MANKIND PEAKED AT ME!

Do you worry about your children? Do you fret they won’t be able to cope with the modern world? Do you despair of their inability to concentrate and cringe at their poor social skills? Do you grimace as they fumble with their shoelaces or attempt to carry a hot drink from one room to another? Even if you haven’t yet had any imbecilic offspring, do you lie awake at night brooding over how well prepared the younger generation is for the real world, the world of tough business negotiations, the world of complex mortgages and life insurance? 

Well my friend, you are not alone. In fact, I guarantee that your great, great, great grandmother was equally concerned over your great, great, grandmother’s mental faculties, and whether she’d amount to anything very much at all. Indeed, there has never been a generation that didn’t believe its successor would be lazier, less respectful, shallower and generally less likely to cope with the challenges of contemporary life. Put another way, no one ever, dead or alive, believed they were handing the future to safer, wiser hands than their own. Every one of us is genuinely convinced the world would be better off if only we could stick around to oversee things properly.

There’s an ever-lengthening list of things we cannot discuss openly these days, isn’t there? Perhaps this is why so many polite conversations resort to the narcissistic, screen-obsessed young generation. What we are really saying, of course, is that WE are far more sophisticated, considerably more practical, eminently more articulate, extremely conscientious and clearly more enlightened than any other generation, past or present. In other words: mankind peaked at me!

Yes, humankind dragged itself from the swamp, to discover fire, invent the wheel, agriculture, transport, fight a few wars, overcome famine and disease to build cities, aircraft, computers and smartphones…but now, sadly, it’s downhill from here. Most likely, our great, great grandchildren will dig out our Facebook archive to gaze in awe at the pinnacle of humanity right there, pictured somewhere tropical with cheesy grins. “Progress stopped with Great, Great, Grand Mammy and Pops” they’ll sigh.
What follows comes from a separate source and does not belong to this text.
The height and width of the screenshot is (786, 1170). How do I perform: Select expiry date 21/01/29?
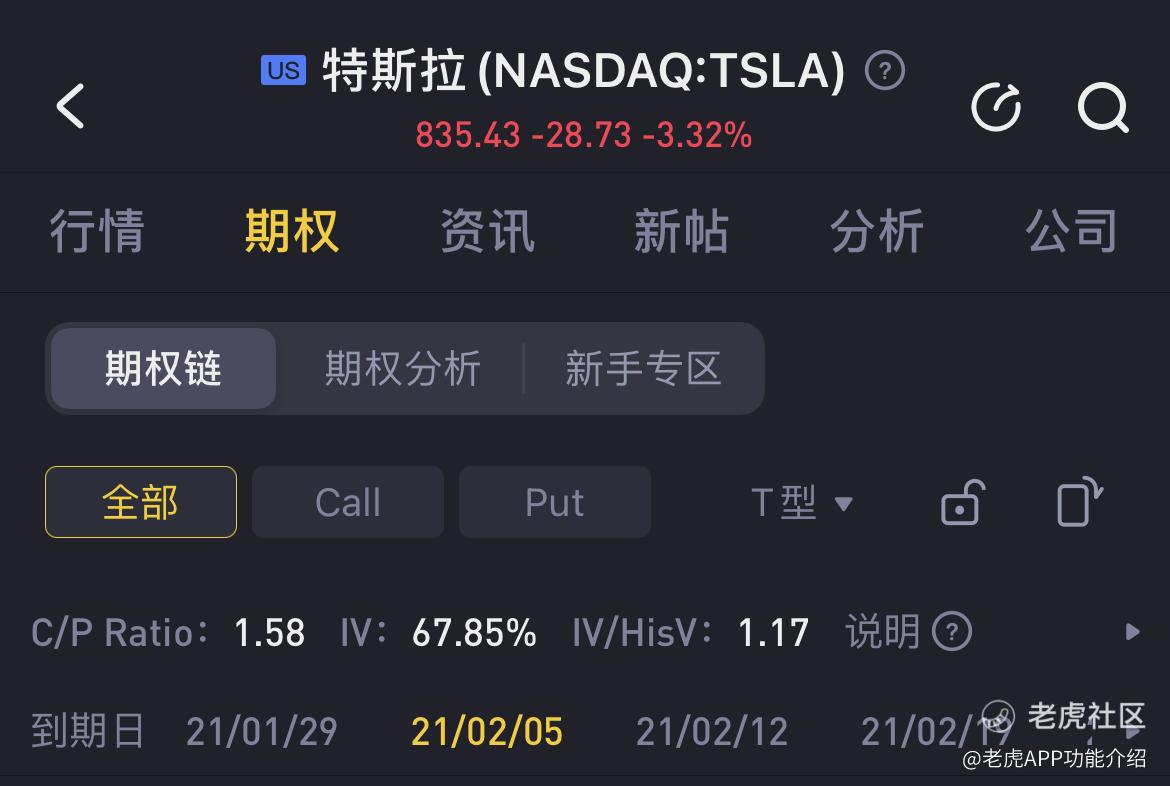pos(262,732)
Truth is of course, your idiot children will help usher in an incredibly exciting new world. It’s only us myopic Boomers and miserable Millennials who think progress stopped at the iPhone. And as for attention spans, just look at the hours they put in playing computer games or watching make-over videos in their bedrooms. Compare that to the stupidly staccato ‘sorry, gotta go to the news’ ‘gotta leave it there’ hurried BBC interviews we wake to every morning. No, there’s nothing wrong with their attention spans. They’re just not interested in your boring world, that’s all.
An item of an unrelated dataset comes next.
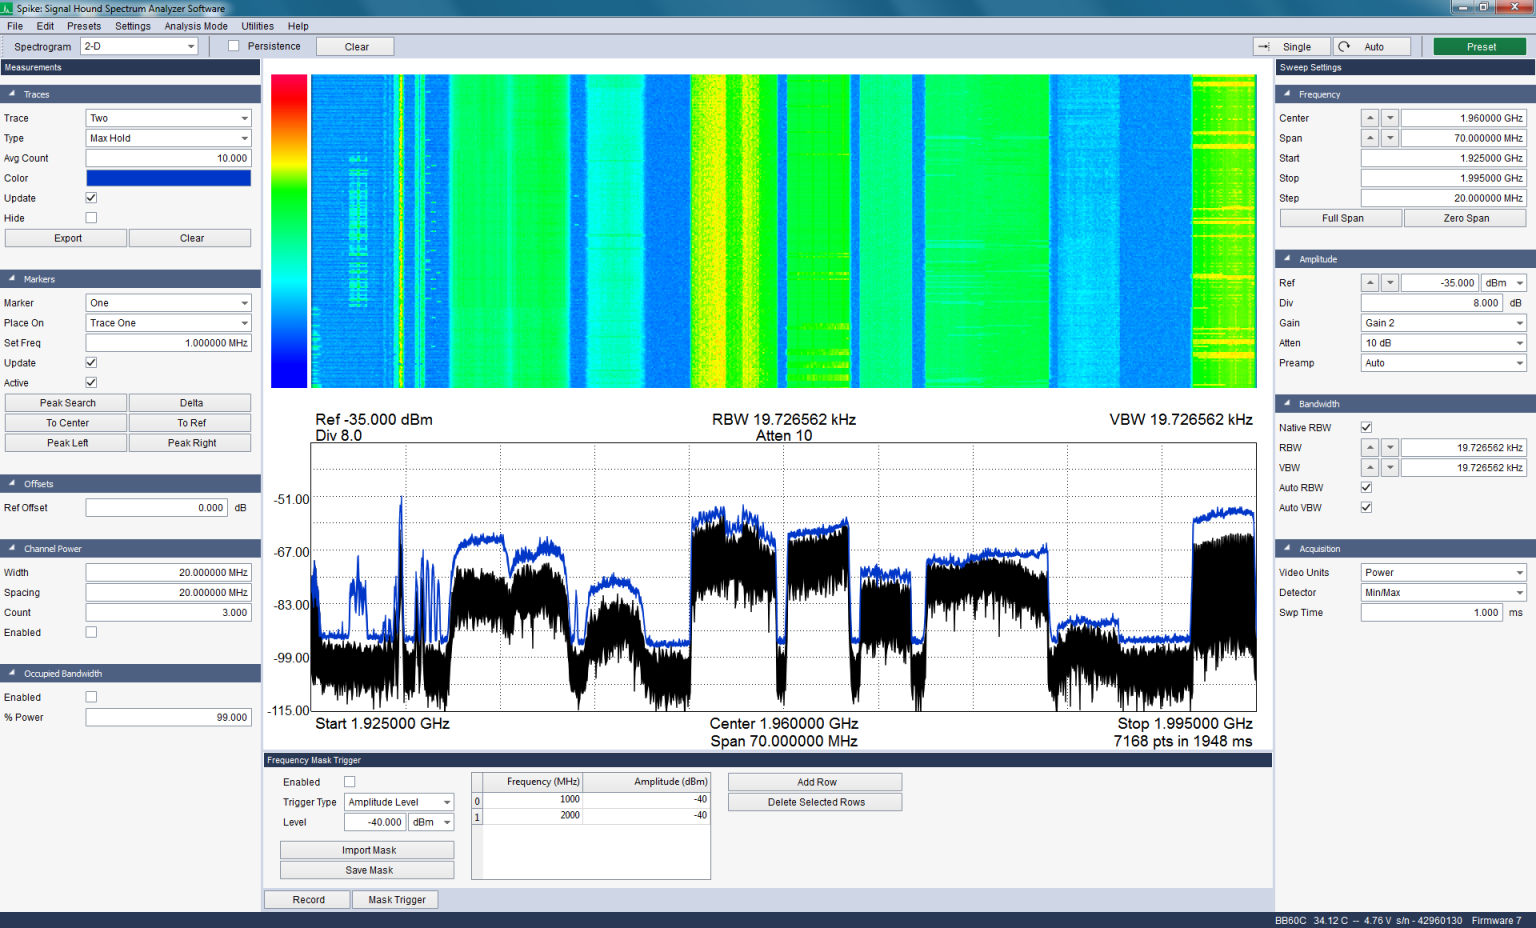1536x928 pixels.
Task: Open the Detector dropdown set to Min/Max
Action: pos(1443,593)
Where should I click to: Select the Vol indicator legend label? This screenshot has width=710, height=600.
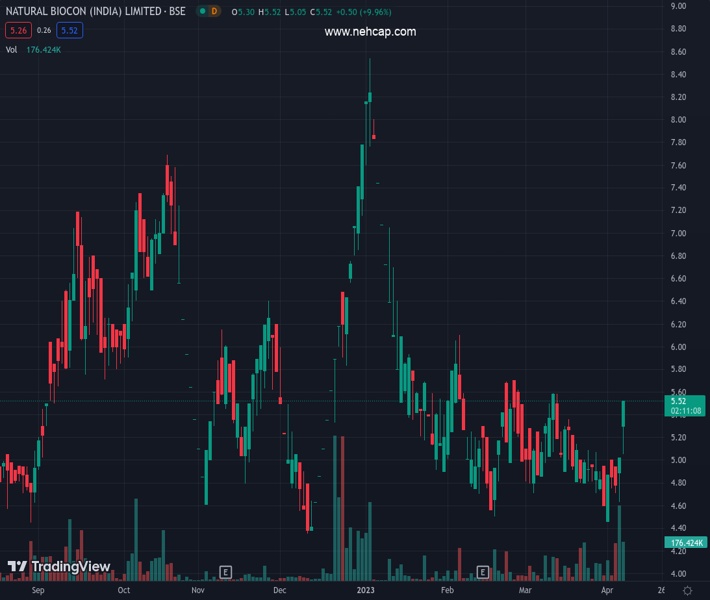[x=11, y=49]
Mankind’s graph of progress is actually very clear. Despite the doom-mongers and naysayers, the best time to be breathing air is, believe it or not, today. Whether your barometer of progress is humanity’s access to knowledge, travel, freedom, opportunity, longevity, security or technological innovation, the overwhelming majority of us are living in the safest, most liberated and creative time in human history. Ask your great, great grandmother how she thinks your life chances are looking. She’d probably say they were pretty bloody awesome. Or words to that effect.